The couple first sold a majority share to Neiman Marcus in 1999 and offloaded the rest and walked away by 2007 to focus on family obligations.

Neiman quickly passed the enterprise off to Liz Claiborne, which later adopted the Kate Spade name for its entire organization. Last year, the group was purchased by Coach, which has since rechristened itself Tapestry.

Though it has grown substantially since the Spades controlled it, business has been flagging lately. Sales at Kate Spade stores open for more than a year have fallen each quarter since Tapestry’s acquisition. Tapestry didn’t respond to a request for comment.
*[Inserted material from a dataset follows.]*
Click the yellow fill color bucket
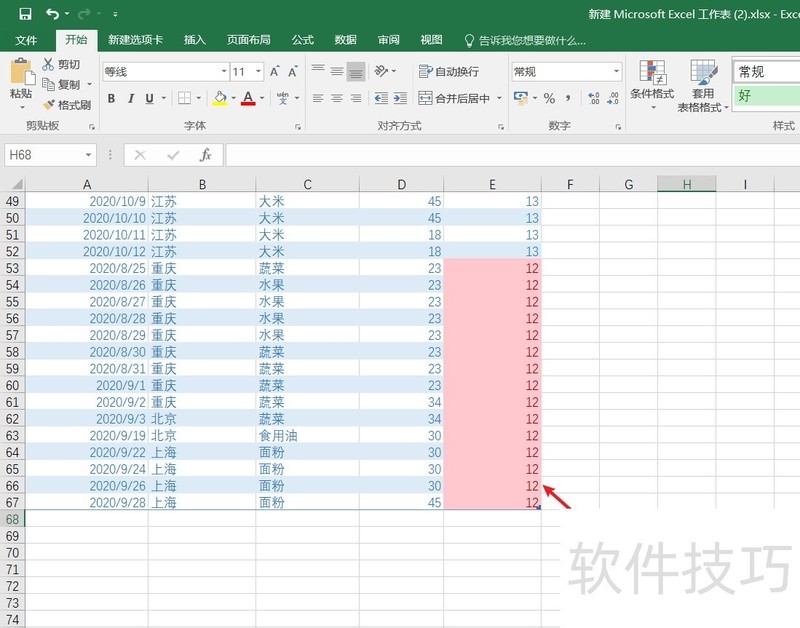click(x=219, y=98)

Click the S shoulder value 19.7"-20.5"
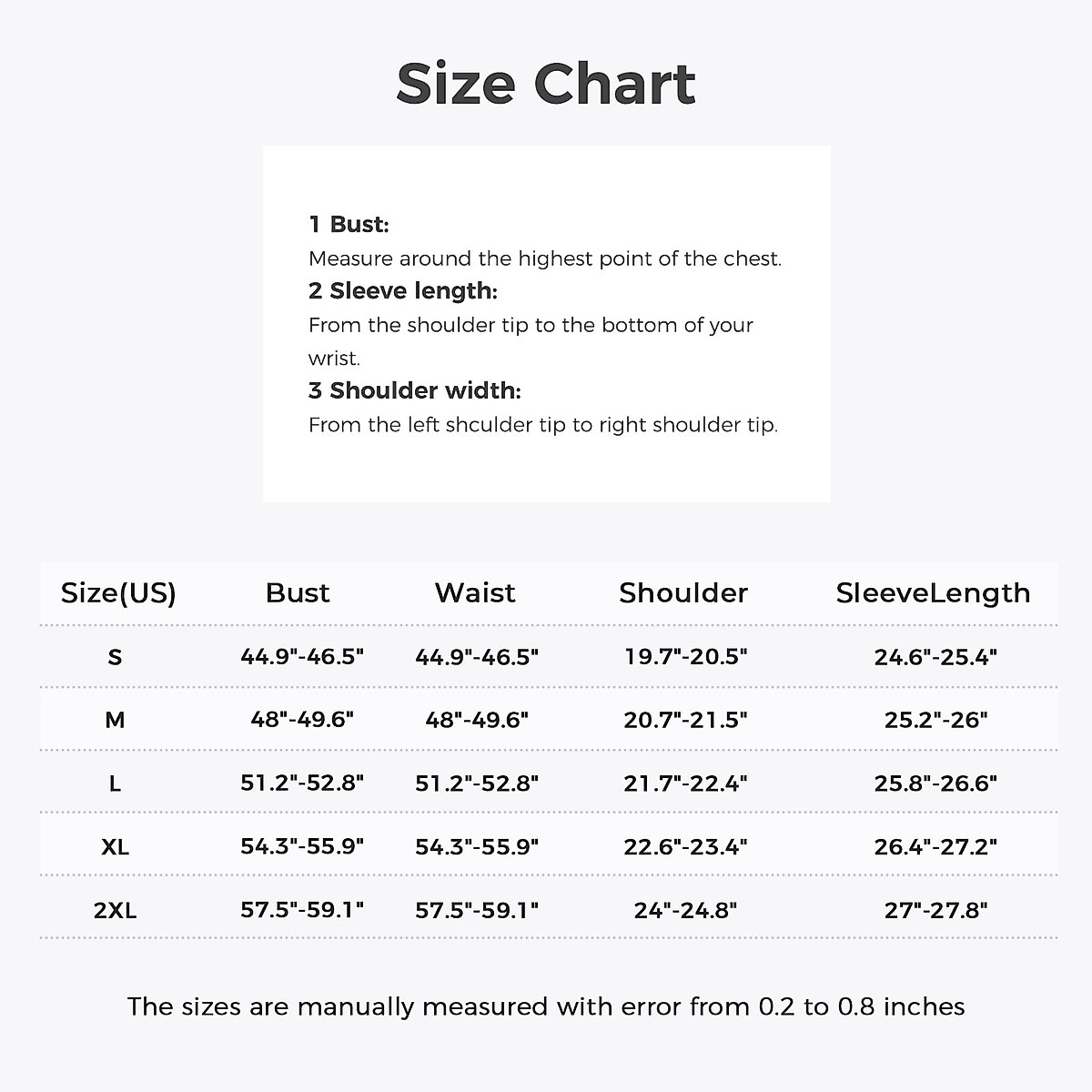pos(685,657)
Designing duties were handed over earlier this year to Nicola Glass, a Michael Kors alumna, after having been held for a decade by Deborah Lloyd. Analysts at PiperJaffray wrote recently that Tapestry should try to perk up sales by targeting consumers in China, where brand awareness for Kate Spade is many times lower than for Coach, and also by scaling back the label’s presence on the shelves of discount-prone department stores and flash sale sites.

The personal connection consumers can feel with a familiar name can help elevate a retail brand, but it can also cause complications.

Ms. Scafidi of the Fashion Law Institute said she now cautions emerging designers not to name their companies after themselves.

“The locus of the brand’s equity is the company’s name,” she said. “When the namesake leaves the company, she also leaves behind her name, and from a personal perspective, that is at best confusing and at worst quite painful.”